→ **Fragmento del documento**

↓↓↓

William Ospina / El Espectador
En esta calurosa
frontera del norte de México, algunas de esas heridas duelen todavía, y la
mayor sin duda es el propio río Bravo o río Grande. Dice una vieja canción que
un vaquero que llegó del norte, perdido en la arena reseca, después de matar a
miles de indios “hizo un tajo en el desierto” y que ese tajo se convirtió en el
río.
Algo hay de verdad,
porque este era un río interior que corría por el centro de México, y las
guerras del siglo XIX lo convirtieron en la frontera norte del país. Frontera
que nunca se ha resignado a serlo del todo. El tratado de Guadalupe Hidalgo en
1848 le cedió a los Estados Unidos los sedientos, indómitos territorios de
Nuevo México, Utah, Texas, Nevada y California. El dinero y la guerra
continuaban su alianza y ese fue uno de los capítulos más duros de la conquista
de América.
Por entonces, decididos
con tenacidad a ser el país más poderoso, los Estados Unidos se expandían en
todas direcciones. Compraron Florida a los españoles, Luisiana a los franceses,
arrebataron a México casi la mitad de su territorio, compraron Alaska a los
rusos e intentaron hacerse a Puerto Rico y a Cuba. Una verdadera orgía de
crecimiento.
A quienes no les
compraron nada fue a los dueños originales, que terminarían recibiendo el
genérico nombre de apaches. Y las guerras contra los apaches, que simulaban ser
sólo para defenderse de ellos, llenaron el siglo XIX. Pero las fronteras que
trazan los burócratas no cambian las costumbres de la tierra. Estos desiertos
están poblados por criaturas tenaces a las que no tiene por qué importarles la
bandera que ondea sobre las dunas.

↑↑↑

→ **Ejercicio A**
Según el texto sobre el río Bravo, ¿a quiénes les compraron Luisiana los Estados Unidos?
→ **Ejercicio B**
Reproduce sin cambios el pasaje del texto sobre el río Bravo que empieza en "Algo hay de" y termina en "crecimiento.".
Este material no tiene relación con el texto.

→ **Material**
↓↓↓

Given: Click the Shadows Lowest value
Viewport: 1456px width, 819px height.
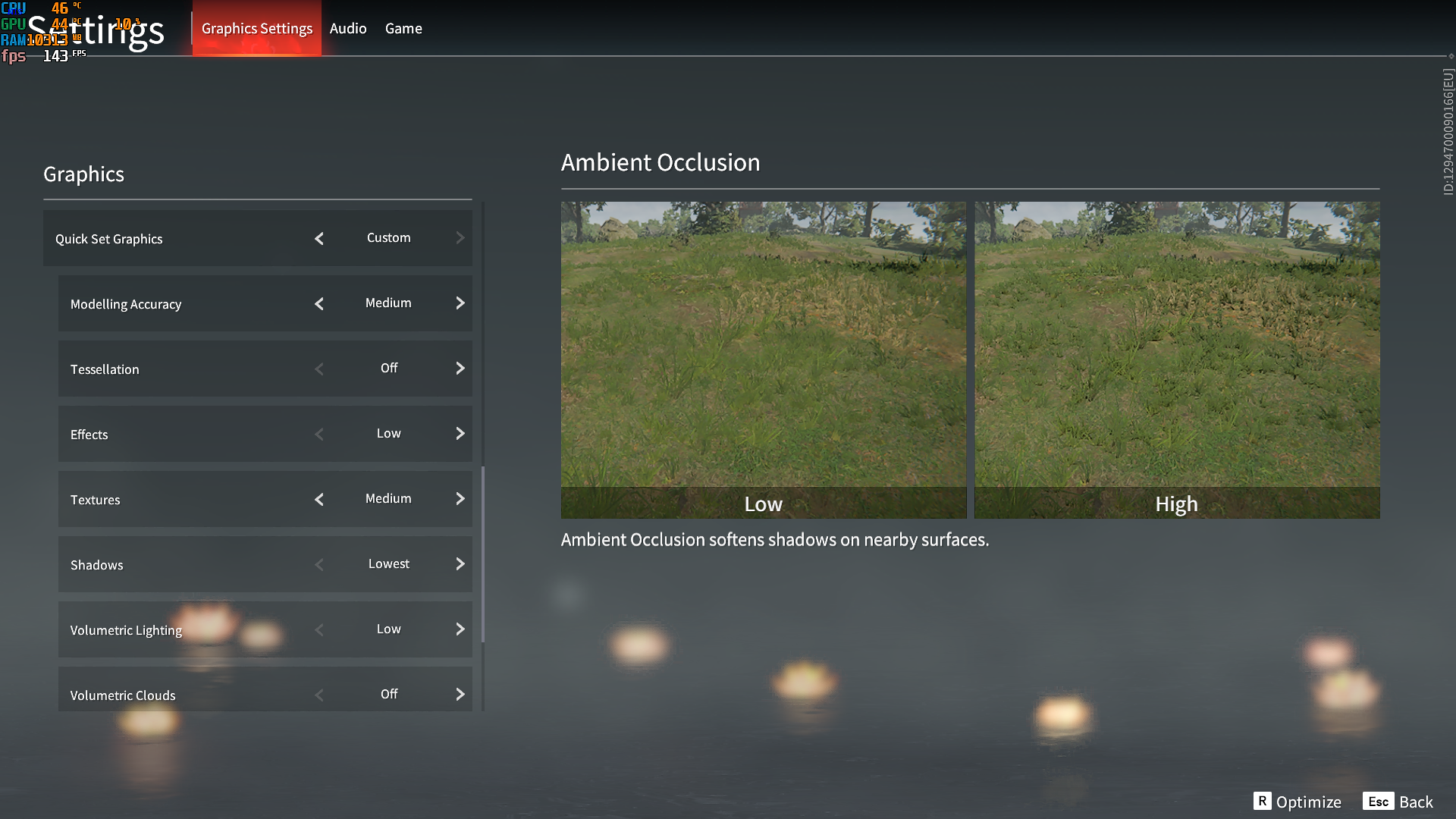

↑↑↑

→ **Resultado del ejercicio A**
A los franceses.

→ **Resultado del ejercicio B**
Algo hay de verdad,
porque este era un río interior que corría por el centro de México, y las
guerras del siglo XIX lo convirtieron en la frontera norte del país. Frontera
que nunca se ha resignado a serlo del todo. El tratado de Guadalupe Hidalgo en
1848 le cedió a los Estados Unidos los sedientos, indómitos territorios de
Nuevo México, Utah, Texas, Nevada y California. El dinero y la guerra
continuaban su alianza y ese fue uno de los capítulos más duros de la conquista
de América.
Por entonces, decididos
con tenacidad a ser el país más poderoso, los Estados Unidos se expandían en
todas direcciones. Compraron Florida a los españoles, Luisiana a los franceses,
arrebataron a México casi la mitad de su territorio, compraron Alaska a los
rusos e intentaron hacerse a Puerto Rico y a Cuba. Una verdadera orgía de
crecimiento.